## PROBLEM DESCRIPTION:
Copy out every line of the data that has the word "computer" somewhere in it.

## INPUT DATA:

........

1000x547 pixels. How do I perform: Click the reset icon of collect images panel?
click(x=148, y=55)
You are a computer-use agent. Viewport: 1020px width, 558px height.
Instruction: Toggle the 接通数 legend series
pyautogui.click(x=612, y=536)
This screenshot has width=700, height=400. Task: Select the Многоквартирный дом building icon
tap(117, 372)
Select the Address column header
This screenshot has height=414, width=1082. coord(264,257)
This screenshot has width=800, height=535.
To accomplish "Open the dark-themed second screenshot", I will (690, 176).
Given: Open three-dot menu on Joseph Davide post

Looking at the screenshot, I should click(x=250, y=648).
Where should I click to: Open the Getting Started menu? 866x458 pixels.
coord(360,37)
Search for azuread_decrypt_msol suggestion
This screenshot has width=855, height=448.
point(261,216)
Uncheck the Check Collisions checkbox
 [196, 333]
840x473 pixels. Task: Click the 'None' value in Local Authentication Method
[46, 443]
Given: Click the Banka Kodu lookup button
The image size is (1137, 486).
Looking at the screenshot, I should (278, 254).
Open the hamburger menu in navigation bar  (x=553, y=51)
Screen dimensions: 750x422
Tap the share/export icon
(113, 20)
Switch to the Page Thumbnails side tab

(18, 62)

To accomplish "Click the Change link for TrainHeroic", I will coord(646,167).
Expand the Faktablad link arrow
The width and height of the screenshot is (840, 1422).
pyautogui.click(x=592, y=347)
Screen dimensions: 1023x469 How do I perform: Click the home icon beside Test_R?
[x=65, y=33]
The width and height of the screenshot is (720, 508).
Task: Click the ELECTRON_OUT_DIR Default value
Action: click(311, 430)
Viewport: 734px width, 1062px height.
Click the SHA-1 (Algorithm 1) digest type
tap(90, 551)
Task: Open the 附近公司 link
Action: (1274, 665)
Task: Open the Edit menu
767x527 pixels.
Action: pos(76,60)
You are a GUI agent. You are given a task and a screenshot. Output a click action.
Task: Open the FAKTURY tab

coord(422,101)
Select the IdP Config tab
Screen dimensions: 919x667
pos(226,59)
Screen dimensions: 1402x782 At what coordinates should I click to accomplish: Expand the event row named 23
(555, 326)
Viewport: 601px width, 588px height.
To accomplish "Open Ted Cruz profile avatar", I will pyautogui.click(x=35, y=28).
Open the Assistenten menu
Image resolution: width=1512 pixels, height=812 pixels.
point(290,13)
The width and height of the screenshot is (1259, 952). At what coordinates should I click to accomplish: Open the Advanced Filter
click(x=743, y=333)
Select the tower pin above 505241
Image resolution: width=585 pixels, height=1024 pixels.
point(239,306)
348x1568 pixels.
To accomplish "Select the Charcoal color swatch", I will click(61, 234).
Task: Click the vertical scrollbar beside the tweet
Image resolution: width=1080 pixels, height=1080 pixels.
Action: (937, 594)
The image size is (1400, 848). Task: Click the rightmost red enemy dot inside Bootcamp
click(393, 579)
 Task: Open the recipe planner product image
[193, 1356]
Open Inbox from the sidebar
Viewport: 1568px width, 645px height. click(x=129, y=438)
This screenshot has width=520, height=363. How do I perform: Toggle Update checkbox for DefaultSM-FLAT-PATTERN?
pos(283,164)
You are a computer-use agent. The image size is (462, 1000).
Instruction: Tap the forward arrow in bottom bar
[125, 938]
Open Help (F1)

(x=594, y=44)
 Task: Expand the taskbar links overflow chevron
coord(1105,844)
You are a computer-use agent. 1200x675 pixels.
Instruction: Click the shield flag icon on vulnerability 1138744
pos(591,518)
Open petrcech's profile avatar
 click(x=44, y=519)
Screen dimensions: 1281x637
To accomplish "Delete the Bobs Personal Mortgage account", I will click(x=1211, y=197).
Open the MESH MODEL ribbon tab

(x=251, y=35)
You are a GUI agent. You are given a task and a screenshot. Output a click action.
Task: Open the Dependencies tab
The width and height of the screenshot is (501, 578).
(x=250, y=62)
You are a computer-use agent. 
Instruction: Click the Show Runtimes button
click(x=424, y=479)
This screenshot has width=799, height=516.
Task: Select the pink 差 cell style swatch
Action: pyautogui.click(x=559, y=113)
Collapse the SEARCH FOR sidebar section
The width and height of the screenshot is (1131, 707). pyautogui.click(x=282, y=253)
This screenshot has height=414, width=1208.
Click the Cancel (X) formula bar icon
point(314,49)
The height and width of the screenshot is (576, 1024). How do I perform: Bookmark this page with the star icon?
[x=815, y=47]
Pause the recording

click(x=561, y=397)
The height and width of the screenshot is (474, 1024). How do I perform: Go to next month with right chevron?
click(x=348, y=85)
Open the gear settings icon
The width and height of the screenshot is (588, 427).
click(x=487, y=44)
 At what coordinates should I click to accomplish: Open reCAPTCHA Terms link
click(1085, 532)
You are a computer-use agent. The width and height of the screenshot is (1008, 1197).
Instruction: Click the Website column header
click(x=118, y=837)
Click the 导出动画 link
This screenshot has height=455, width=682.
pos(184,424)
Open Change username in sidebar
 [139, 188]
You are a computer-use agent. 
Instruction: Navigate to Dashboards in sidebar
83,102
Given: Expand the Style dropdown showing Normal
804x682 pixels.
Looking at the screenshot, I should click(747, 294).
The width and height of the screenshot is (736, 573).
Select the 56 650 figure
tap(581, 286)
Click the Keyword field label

........

## RESPONSE BOX:
You are a computer-use agent. Viewport: 1020px width, 558px height.
You are a computer-use agent. The image size is (462, 1000).
You are a computer-use agent. 1200x675 pixels.
You are a computer-use agent. 
You are a computer-use agent. The width and height of the screenshot is (1008, 1197).
You are a computer-use agent. 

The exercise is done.